Money matters
Lu mostly spends his day off each week watching movies on his PC. Photos by Zou Hong/China Daily |
One young manufacturing worker believes there has to be a better way of making a living, as Joseph Catanzaro and Cai Muyuan discover.
Lu Erfeng has just handed in his resignation. After almost four years of punching out chips for Apple gadgets on the manufacturing line at Foxconn in Shenzhen, the 21-year-old migrant worker from Henan province says he has had enough.
"I don't really like the job because I don't make enough money," he says.
It's the evening before payday, and Lu is sitting on his bed in the shoebox apartment he's been renting in Shenzhen for 450 yuan ($72) a month.
"I have only 1 yuan left until tomorrow," he complains.

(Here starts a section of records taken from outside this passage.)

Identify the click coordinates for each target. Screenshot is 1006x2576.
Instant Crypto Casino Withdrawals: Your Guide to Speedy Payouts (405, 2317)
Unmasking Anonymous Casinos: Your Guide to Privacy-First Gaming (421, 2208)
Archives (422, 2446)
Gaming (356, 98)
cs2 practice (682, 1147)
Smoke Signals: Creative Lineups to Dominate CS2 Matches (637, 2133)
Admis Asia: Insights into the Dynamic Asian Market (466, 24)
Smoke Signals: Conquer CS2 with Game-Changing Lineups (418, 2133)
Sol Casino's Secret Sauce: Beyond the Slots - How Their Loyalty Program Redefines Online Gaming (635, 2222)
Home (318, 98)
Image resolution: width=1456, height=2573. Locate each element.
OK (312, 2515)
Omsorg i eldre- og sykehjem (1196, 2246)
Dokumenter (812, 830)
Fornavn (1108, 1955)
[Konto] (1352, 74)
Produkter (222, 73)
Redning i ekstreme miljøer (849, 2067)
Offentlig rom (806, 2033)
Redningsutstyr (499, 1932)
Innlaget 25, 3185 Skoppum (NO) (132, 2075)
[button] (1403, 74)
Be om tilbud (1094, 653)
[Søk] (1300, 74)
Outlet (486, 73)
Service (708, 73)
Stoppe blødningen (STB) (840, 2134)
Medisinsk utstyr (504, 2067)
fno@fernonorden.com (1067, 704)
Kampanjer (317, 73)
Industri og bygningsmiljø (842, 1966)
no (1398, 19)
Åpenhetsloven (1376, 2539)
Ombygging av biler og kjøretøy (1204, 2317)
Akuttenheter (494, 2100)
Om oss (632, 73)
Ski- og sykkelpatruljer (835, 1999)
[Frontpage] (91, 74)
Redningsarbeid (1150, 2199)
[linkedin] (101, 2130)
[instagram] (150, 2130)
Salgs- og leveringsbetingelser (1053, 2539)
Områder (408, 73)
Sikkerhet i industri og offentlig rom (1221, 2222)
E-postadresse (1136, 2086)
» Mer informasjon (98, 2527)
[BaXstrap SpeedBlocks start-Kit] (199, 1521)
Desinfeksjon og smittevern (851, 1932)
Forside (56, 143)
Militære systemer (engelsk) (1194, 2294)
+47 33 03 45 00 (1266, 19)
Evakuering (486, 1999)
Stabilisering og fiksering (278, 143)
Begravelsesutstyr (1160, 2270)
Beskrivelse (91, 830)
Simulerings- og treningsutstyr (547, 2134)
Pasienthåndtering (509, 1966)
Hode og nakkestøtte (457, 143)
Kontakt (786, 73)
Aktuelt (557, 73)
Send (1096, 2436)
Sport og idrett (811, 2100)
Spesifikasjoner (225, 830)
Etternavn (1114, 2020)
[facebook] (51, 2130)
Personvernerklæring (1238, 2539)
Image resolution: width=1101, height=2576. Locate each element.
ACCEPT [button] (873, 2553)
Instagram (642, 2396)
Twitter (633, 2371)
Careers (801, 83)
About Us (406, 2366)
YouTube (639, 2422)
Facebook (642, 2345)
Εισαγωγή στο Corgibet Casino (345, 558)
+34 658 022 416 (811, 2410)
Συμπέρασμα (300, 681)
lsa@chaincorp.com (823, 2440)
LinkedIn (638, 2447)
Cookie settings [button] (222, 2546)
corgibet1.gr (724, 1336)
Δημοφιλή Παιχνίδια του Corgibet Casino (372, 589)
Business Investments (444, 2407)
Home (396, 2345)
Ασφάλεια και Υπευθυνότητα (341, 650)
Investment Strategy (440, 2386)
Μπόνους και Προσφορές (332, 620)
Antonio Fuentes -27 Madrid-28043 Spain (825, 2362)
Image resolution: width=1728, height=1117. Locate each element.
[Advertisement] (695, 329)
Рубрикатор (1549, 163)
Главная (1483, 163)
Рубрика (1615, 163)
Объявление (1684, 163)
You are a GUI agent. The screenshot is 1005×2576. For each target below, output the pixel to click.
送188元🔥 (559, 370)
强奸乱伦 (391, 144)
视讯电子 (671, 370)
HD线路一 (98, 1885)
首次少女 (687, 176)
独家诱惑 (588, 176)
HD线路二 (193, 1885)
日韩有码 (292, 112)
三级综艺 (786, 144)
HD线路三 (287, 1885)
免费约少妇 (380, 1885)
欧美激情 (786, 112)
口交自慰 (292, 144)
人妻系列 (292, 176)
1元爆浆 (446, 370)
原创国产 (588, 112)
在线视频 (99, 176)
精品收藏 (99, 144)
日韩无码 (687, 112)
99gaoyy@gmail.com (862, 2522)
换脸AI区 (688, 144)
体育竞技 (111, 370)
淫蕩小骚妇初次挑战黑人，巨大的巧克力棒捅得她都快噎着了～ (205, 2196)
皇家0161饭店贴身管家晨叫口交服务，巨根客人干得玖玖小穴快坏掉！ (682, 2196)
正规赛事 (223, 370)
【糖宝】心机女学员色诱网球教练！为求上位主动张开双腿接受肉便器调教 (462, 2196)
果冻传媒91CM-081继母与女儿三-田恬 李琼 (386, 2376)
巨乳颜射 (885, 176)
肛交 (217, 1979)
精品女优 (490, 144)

Lu reckons he can find more interesting and engaging work elsewhere and get more money into the bargain.
Big, broad-shouldered and thoughtful, Lu speaks slowly, considering each word. He believes the management at Foxconn has the best intentions for their workers, but says not all policies survive implementation on the factory floor.
At the end of the day, he says, all he is doing is punching out 3,000 to 4,000 motherboards during each eight- to 10-hour shift, six days a week.
"The work is very boring. You can't talk to each other. You can't listen to music. If you do your boss will come and scold you. I think it's very depressing. My friends here (at Foxconn) think it's very depressing."